What’s more, we also noted that the incidence rate of PCOS in this survey increased slightly with age and gynecologic age, which was worthy of our vigilance. According to our study: (1) with the increase of age and gynecologic age, the menstrual cycle of adolescent girls gradually becomes regular, and the incidence of oligomenorrhea or amenorrhea is decreasing; (2) with the increase of age and gynecologic age, the incidence of hirsutism remained quite stable; (3) with the increase of gynecologic age, the serum androgen indexes increased significantly. The above results suggest that the transcending tendency of the incidence of adolescent PCOS with age and gynecologic age could be mainly due to the increase in the incidence of biochemical hyperandrogenism. Therefore, some scholars proposed that it could be better to diagnose adolescent PCOS according to hyperandrogenemia rather than the clinical manifestations of hyperandrogensim [
8]. We also agreed with this view. However, due to the lack of the normal range of androgen indicators in adolescent population, researchers should formulate their own reference values according to the local population, otherwise the definition of adolescent biochemical hyperandrogenism would be arbitrary.

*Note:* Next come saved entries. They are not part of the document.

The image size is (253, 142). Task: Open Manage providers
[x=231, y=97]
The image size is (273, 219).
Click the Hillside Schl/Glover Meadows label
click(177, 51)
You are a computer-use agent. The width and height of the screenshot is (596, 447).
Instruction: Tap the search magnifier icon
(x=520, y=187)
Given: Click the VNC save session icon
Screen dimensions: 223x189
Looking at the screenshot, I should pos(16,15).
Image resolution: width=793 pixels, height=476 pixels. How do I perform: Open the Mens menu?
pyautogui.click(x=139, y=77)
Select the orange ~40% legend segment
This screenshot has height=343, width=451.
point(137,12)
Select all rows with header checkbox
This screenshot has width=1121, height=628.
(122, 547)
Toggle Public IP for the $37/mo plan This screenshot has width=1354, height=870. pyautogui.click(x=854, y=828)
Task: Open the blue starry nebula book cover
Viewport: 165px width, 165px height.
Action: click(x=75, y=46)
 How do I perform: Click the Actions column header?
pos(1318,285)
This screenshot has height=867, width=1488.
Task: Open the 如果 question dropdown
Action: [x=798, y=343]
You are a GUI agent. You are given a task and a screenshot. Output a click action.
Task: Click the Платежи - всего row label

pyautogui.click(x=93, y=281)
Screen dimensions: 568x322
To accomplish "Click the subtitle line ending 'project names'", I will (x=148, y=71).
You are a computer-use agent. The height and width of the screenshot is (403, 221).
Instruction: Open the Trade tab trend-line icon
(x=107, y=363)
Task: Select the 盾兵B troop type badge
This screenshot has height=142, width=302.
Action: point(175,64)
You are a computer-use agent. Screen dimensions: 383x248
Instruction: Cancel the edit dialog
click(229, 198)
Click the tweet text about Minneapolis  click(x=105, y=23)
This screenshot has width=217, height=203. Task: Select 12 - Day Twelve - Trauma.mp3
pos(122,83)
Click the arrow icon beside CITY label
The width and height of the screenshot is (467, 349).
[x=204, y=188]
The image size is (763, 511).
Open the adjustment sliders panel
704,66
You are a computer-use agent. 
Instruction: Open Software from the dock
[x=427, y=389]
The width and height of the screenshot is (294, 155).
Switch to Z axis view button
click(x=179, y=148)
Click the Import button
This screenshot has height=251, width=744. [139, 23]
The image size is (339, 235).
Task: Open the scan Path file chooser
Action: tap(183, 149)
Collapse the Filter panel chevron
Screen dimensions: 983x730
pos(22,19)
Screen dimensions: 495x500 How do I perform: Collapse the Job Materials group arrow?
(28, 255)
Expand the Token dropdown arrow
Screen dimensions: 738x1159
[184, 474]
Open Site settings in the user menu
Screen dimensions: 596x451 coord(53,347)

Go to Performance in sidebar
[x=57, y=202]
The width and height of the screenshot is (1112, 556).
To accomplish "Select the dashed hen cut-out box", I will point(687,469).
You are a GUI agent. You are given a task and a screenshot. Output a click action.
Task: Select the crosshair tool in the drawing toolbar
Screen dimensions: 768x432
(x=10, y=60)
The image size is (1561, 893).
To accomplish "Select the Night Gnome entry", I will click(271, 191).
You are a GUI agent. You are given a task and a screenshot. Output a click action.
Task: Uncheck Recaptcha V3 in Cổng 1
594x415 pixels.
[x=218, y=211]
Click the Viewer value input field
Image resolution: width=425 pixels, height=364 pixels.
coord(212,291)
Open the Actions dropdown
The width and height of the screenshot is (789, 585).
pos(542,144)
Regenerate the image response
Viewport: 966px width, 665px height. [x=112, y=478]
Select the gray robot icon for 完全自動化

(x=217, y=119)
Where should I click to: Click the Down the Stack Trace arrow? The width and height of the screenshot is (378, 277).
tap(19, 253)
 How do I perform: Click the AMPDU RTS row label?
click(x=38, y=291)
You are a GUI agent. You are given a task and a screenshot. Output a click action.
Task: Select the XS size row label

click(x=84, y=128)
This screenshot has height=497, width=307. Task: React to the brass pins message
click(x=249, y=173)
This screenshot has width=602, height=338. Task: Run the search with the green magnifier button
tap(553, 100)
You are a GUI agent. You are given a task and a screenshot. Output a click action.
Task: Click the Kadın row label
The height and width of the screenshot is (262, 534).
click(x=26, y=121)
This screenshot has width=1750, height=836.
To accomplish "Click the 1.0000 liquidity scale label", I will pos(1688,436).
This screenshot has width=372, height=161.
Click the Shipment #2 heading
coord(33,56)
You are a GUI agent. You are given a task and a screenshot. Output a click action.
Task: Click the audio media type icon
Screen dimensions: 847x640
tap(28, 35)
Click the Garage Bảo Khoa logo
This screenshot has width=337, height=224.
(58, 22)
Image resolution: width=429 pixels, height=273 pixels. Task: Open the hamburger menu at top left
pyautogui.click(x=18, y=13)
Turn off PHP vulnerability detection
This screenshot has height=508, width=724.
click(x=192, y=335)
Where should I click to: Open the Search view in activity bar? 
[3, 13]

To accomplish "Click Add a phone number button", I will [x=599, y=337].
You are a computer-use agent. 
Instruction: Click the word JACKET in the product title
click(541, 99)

The present study also had certain limitations. Firstly, since the vast majority of girls in middle school were minors and under the double guardianship of the school and their parents, the actual implementation process was limited to questionnaires, physical examinations and serum collection for objective reasons, and no trans-abdominally or trans-rectally pelvic ultrasonography examination was performed. Secondly, considering that this study was a cross-sectional study without random sampling, and the age of the surveyed girls was quite limited, the incidence of adolescent PCOS in Guangzhou area could not be accurately obtained, so it is necessary to make further efforts to carry out standardized epidemiological investigation and research in the future.